Meet Mixed Media Artist and Instructor, Jodi Ohl
Jodi has been known to create mixed media art with an edge. It’s one of the things that drew me to her work and her style of teaching in the first place. Her work has been inspiring to so many of her students and the impact of her teaching, which her students share with her, is a big part of what keeps her traveling the country sharing her techniques and creative ideas.
Since you’ll be meeting Jodi face to face soon, I thought it’d be fun to give you a peek into her creative mind.
You are a mixed media artist and instructor, describe what it’s like to do your job.
When I get up in the morning, I get out of bed with a smile on my face because I know every day’s going to be different and I’m in control of what it is I am doing (for the most part). There’s a sense of gratitude I feel each and every day because I am using the gifts that I have in positive ways that are not only helping me grow, but also helping the creative growth of my students. There’s a lot of exciting energy I feel being able to ‘craft my own’ destiny in so many ways. It’s something I felt I had a lot less control of when I worked for someone else in an industry I wasn’t passionate about.
Share your favorite classroom moment.
There have been so many moments that I have loved. It’s hard to pick one. I’ve met tons of wonderful people from around the world, many of whom have become dear friends in real life and over the Internet. I think one of the more profound moments I’ve experienced, though, was in 2014 when a student came up to me after a class and told me how she had experienced a debilitating illness, which left her bed ridden for many months and she basically had her life stop because she could do so little. She was going through a major depression, but a friend introduced her to some of my online classes, which she watched in bed and then started to paint a bit in her room. She told me that it was my classes and my easy-going teaching style that opened the door to mixed media and gave her hope again. She told me that she was at the point of almost having no hope when art saved her life. There were tears in both of our eyes as she told me that. She thought it was important that I knew how much my classes had touched her life and gave her hope again. That was such a precious moment to me. I can’t explain how much gratitude I felt for being able to share what I know with others and to truly feel the impact that my teaching was having on someone’s life.
What’s your most recent “can’t live without” tool or product discovery?
I just love the David Ford Fine Line Applicators and the Jerry’s Jumbo Jet Pencils.
When you were 12 years old, what did you want to be when you grew up?
A romance novelist.
At what age were you confident calling yourself an “artist”?
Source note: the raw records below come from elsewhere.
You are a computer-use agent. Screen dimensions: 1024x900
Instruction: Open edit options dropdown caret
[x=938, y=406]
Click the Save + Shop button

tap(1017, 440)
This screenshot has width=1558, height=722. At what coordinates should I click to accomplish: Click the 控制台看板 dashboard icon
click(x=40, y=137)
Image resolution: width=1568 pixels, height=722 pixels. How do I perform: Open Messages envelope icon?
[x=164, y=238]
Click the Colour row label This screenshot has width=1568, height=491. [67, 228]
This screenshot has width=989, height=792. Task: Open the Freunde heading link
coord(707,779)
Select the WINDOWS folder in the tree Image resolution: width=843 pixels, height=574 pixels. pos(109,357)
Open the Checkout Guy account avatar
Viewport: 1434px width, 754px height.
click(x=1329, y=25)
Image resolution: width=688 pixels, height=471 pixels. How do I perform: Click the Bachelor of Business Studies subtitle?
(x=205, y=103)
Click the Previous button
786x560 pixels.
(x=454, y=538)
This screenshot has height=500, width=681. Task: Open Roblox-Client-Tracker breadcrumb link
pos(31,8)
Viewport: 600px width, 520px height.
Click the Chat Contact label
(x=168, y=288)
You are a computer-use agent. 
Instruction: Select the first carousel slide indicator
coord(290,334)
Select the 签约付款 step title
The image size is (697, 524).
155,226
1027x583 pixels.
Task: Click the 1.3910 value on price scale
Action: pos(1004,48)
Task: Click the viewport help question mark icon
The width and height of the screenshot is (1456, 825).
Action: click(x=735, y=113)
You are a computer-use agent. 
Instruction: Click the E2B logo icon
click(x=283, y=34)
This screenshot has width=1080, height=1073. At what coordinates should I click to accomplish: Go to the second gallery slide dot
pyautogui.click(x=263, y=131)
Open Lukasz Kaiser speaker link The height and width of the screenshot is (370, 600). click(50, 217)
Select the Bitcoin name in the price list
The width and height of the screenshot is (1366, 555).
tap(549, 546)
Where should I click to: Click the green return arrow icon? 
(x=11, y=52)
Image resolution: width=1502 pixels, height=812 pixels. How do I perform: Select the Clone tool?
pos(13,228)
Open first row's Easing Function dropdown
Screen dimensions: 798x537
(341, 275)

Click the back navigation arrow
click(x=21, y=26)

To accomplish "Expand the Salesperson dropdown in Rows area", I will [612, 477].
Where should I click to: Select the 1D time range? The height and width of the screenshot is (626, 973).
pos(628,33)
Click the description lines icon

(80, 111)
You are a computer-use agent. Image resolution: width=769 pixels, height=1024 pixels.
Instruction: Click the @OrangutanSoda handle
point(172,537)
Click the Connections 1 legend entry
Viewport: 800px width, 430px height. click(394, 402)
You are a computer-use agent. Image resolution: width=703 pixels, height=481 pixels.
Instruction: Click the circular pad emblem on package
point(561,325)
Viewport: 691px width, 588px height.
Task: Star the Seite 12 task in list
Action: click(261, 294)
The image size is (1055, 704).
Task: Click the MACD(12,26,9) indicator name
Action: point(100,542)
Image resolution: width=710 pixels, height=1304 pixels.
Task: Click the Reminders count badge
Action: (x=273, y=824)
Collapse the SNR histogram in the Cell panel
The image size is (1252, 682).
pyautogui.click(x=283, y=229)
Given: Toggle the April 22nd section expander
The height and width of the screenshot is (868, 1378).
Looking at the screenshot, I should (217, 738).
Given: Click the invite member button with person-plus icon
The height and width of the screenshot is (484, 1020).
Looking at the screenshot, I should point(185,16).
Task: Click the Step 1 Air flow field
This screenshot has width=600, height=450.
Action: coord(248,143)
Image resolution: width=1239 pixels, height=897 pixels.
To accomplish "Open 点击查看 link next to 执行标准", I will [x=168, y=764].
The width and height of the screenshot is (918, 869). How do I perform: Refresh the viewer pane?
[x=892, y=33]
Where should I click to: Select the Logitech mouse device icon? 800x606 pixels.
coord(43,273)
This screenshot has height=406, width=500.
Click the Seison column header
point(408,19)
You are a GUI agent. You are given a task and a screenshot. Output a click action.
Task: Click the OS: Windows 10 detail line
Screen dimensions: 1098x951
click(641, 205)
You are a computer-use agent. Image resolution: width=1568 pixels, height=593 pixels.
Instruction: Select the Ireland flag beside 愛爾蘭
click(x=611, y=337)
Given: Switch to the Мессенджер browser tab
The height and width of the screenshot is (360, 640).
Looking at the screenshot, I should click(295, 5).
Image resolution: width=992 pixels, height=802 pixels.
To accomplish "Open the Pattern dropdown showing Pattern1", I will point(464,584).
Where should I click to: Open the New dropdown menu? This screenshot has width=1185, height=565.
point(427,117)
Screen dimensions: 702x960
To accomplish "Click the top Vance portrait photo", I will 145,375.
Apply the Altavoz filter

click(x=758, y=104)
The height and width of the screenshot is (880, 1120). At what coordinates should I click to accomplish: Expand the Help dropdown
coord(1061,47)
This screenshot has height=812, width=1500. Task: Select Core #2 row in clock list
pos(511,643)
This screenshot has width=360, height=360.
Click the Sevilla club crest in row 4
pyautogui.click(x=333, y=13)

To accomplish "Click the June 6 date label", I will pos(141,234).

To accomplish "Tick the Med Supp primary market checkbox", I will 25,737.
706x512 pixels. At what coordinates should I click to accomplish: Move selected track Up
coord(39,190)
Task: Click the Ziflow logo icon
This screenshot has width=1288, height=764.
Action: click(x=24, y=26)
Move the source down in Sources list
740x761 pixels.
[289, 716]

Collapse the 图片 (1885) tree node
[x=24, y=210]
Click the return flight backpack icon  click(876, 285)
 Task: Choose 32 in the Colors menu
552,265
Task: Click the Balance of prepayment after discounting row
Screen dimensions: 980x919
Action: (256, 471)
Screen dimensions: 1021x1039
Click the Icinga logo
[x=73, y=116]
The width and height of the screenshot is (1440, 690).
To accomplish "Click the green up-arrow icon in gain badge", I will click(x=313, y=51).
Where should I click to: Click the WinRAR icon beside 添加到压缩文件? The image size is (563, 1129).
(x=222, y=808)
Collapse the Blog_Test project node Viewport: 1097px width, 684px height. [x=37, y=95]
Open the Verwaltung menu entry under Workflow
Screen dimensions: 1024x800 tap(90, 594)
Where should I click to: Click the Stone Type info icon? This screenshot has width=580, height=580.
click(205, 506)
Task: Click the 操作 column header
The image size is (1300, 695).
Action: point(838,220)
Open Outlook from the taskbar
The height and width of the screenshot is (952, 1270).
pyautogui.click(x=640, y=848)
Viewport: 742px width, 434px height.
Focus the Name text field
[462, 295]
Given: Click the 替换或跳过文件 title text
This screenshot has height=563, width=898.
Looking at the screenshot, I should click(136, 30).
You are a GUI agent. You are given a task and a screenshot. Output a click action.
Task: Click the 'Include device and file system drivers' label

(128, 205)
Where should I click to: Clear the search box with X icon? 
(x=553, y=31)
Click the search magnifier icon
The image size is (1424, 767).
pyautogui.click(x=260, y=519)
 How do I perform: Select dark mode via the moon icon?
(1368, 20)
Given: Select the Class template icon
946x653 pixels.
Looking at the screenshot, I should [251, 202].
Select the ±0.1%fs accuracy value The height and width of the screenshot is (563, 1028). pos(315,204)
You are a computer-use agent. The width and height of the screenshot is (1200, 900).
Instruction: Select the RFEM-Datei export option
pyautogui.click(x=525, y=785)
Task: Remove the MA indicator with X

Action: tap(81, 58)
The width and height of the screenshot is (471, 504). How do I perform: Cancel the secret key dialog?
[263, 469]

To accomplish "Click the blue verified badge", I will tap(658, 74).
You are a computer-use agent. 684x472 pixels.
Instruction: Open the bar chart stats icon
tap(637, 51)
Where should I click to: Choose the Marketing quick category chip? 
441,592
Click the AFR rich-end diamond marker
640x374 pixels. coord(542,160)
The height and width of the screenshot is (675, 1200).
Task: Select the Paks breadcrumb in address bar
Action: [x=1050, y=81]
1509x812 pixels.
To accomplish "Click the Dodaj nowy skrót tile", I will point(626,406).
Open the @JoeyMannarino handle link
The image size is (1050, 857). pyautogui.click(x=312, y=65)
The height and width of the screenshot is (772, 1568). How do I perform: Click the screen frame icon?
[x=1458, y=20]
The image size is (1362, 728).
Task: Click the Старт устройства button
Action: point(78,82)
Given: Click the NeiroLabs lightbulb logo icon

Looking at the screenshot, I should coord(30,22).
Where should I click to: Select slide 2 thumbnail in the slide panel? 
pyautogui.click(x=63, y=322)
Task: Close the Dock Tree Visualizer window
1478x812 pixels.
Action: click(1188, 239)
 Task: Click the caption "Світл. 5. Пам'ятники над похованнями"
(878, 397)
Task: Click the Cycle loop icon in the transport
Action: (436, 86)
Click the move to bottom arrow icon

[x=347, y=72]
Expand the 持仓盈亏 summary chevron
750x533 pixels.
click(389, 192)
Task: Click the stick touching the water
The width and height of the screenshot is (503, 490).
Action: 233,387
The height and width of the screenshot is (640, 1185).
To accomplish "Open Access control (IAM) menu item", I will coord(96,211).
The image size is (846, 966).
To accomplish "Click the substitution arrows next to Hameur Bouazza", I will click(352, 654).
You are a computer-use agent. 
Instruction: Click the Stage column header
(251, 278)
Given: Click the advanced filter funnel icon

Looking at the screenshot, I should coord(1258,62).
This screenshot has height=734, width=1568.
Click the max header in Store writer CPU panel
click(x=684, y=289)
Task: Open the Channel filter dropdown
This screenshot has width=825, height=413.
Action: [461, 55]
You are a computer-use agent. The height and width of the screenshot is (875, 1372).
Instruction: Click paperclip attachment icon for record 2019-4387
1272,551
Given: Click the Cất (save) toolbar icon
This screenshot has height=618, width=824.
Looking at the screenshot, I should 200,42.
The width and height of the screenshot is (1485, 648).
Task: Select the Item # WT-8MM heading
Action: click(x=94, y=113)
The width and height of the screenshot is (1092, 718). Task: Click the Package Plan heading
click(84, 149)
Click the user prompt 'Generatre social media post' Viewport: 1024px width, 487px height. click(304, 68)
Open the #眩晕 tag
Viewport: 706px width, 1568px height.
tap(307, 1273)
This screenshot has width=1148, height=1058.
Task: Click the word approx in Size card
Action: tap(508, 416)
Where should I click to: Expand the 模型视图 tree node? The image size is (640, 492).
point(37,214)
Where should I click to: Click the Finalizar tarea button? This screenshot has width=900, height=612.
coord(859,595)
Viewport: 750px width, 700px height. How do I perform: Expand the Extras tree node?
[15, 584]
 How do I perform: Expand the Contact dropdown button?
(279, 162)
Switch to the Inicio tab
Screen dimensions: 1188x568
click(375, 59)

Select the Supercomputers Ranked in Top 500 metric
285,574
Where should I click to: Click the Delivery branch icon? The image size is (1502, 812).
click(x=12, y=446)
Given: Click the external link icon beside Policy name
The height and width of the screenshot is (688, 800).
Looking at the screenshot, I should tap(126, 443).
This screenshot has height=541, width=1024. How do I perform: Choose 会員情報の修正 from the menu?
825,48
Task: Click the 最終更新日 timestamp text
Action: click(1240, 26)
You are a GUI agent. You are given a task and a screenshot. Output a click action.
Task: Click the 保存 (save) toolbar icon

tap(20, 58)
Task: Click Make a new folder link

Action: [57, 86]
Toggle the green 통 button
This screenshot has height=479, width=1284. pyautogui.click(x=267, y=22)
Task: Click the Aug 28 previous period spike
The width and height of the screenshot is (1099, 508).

I’ve always felt artistic or creative, but I think once I started really changing from doing things for fun and moving towards doing things for fun AND creating to improve my skills, that’s when it moved from hobbyist to artist.
Milk or dark chocolate?
I like them both, but more often than not I reach for milk chocolate.
What’s the best thing you make for dinner?
What do you hope students will get out of their experience during your workshops at Ephemera Paducah?
I hope that my students walk away with the confidence to trust their instincts, to be able to know how to overcome obstacles, to not be afraid to try new techniques, and be okay with imperfections, as it’s when we step out of our comfort zone and let go of expectations that we truly find the gold in what we do. Of course, I hope they have fun and enjoy every minute of our time together!
Name one or two things that have helped you become successful in your art career. Any final words advice for aspiring artists?
Complete commitment to my career and the power of the ask…ask for help, ask for opportunities. Submit your work for publication (or whatever your big hairy audacious dream is) and keep doing it all over and over again, day in and day out. Every “no” leads to a “yes,” and a “no” right now doesn’t mean a “no” forever. Be brave and keep practicing what you do.